◆ **Problem description**: Reproduce each of the following records verbatim, changing nothing.

◆ **Supplied information**:
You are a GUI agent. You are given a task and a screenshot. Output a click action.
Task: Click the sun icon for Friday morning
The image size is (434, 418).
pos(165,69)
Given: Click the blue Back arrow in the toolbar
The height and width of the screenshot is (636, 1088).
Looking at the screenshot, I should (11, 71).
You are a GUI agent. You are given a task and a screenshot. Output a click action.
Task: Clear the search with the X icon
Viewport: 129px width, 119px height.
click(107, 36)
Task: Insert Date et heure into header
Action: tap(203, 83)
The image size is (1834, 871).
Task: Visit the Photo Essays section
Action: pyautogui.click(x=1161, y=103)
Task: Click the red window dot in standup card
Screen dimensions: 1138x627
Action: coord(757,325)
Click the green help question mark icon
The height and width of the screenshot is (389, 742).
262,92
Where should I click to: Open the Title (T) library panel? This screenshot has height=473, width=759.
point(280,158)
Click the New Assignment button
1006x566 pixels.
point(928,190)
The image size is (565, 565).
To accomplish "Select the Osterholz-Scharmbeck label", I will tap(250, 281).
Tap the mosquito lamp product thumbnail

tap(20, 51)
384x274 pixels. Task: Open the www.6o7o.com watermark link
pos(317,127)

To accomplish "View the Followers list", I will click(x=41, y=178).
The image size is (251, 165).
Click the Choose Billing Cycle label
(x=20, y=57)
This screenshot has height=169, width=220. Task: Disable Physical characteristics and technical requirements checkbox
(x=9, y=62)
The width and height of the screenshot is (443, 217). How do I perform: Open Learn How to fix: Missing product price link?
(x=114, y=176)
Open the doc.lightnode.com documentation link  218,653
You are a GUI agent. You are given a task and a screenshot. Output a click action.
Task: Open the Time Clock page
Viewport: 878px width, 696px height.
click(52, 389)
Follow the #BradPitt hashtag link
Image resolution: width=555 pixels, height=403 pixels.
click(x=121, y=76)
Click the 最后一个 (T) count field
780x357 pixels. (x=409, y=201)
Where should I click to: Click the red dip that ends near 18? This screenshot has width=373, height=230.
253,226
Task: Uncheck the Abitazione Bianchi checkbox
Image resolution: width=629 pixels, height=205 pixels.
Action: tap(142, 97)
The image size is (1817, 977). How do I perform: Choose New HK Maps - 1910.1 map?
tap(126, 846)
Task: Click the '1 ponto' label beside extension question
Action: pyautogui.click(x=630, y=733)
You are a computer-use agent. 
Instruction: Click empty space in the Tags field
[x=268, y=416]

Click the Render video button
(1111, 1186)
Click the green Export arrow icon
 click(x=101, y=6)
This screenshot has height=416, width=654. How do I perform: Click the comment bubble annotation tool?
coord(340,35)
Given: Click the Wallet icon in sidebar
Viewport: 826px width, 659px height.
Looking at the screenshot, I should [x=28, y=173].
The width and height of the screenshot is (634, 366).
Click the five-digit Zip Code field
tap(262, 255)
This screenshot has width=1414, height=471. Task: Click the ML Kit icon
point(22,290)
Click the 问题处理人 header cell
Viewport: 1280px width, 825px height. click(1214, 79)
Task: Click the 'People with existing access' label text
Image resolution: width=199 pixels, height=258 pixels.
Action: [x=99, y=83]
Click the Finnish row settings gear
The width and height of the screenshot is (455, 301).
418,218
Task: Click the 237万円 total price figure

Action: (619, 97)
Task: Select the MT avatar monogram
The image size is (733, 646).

◆ **Solution for this task**:
You are a GUI agent. You are given a task and a screenshot. Output a click action.
Task: Click the sun icon for Friday morning
The image size is (434, 418).
pos(165,69)
Given: Click the blue Back arrow in the toolbar
The height and width of the screenshot is (636, 1088).
Looking at the screenshot, I should (11, 71).
You are a GUI agent. You are given a task and a screenshot. Output a click action.
Task: Clear the search with the X icon
Viewport: 129px width, 119px height.
click(107, 36)
Task: Insert Date et heure into header
Action: tap(203, 83)
The image size is (1834, 871).
Task: Visit the Photo Essays section
Action: pyautogui.click(x=1161, y=103)
Task: Click the red window dot in standup card
Screen dimensions: 1138x627
Action: coord(757,325)
Click the green help question mark icon
The height and width of the screenshot is (389, 742).
262,92
Where should I click to: Open the Title (T) library panel? This screenshot has height=473, width=759.
point(280,158)
Click the New Assignment button
1006x566 pixels.
point(928,190)
The image size is (565, 565).
To accomplish "Select the Osterholz-Scharmbeck label", I will tap(250, 281).
Tap the mosquito lamp product thumbnail

tap(20, 51)
384x274 pixels. Task: Open the www.6o7o.com watermark link
pos(317,127)

To accomplish "View the Followers list", I will click(x=41, y=178).
The image size is (251, 165).
Click the Choose Billing Cycle label
(x=20, y=57)
This screenshot has height=169, width=220. Task: Disable Physical characteristics and technical requirements checkbox
(x=9, y=62)
The width and height of the screenshot is (443, 217). How do I perform: Open Learn How to fix: Missing product price link?
(x=114, y=176)
Open the doc.lightnode.com documentation link  218,653
You are a GUI agent. You are given a task and a screenshot. Output a click action.
Task: Open the Time Clock page
Viewport: 878px width, 696px height.
click(52, 389)
Follow the #BradPitt hashtag link
Image resolution: width=555 pixels, height=403 pixels.
click(x=121, y=76)
Click the 最后一个 (T) count field
780x357 pixels. (x=409, y=201)
Where should I click to: Click the red dip that ends near 18? This screenshot has width=373, height=230.
253,226
Task: Uncheck the Abitazione Bianchi checkbox
Image resolution: width=629 pixels, height=205 pixels.
Action: tap(142, 97)
The image size is (1817, 977). How do I perform: Choose New HK Maps - 1910.1 map?
tap(126, 846)
Task: Click the '1 ponto' label beside extension question
Action: pyautogui.click(x=630, y=733)
You are a computer-use agent. 
Instruction: Click empty space in the Tags field
[x=268, y=416]

Click the Render video button
(1111, 1186)
Click the green Export arrow icon
 click(x=101, y=6)
This screenshot has height=416, width=654. How do I perform: Click the comment bubble annotation tool?
coord(340,35)
Given: Click the Wallet icon in sidebar
Viewport: 826px width, 659px height.
Looking at the screenshot, I should [x=28, y=173].
The width and height of the screenshot is (634, 366).
Click the five-digit Zip Code field
tap(262, 255)
This screenshot has width=1414, height=471. Task: Click the ML Kit icon
point(22,290)
Click the 问题处理人 header cell
Viewport: 1280px width, 825px height. click(1214, 79)
Task: Click the 'People with existing access' label text
Image resolution: width=199 pixels, height=258 pixels.
Action: [x=99, y=83]
Click the Finnish row settings gear
The width and height of the screenshot is (455, 301).
418,218
Task: Click the 237万円 total price figure

Action: (619, 97)
Task: Select the MT avatar monogram
The image size is (733, 646).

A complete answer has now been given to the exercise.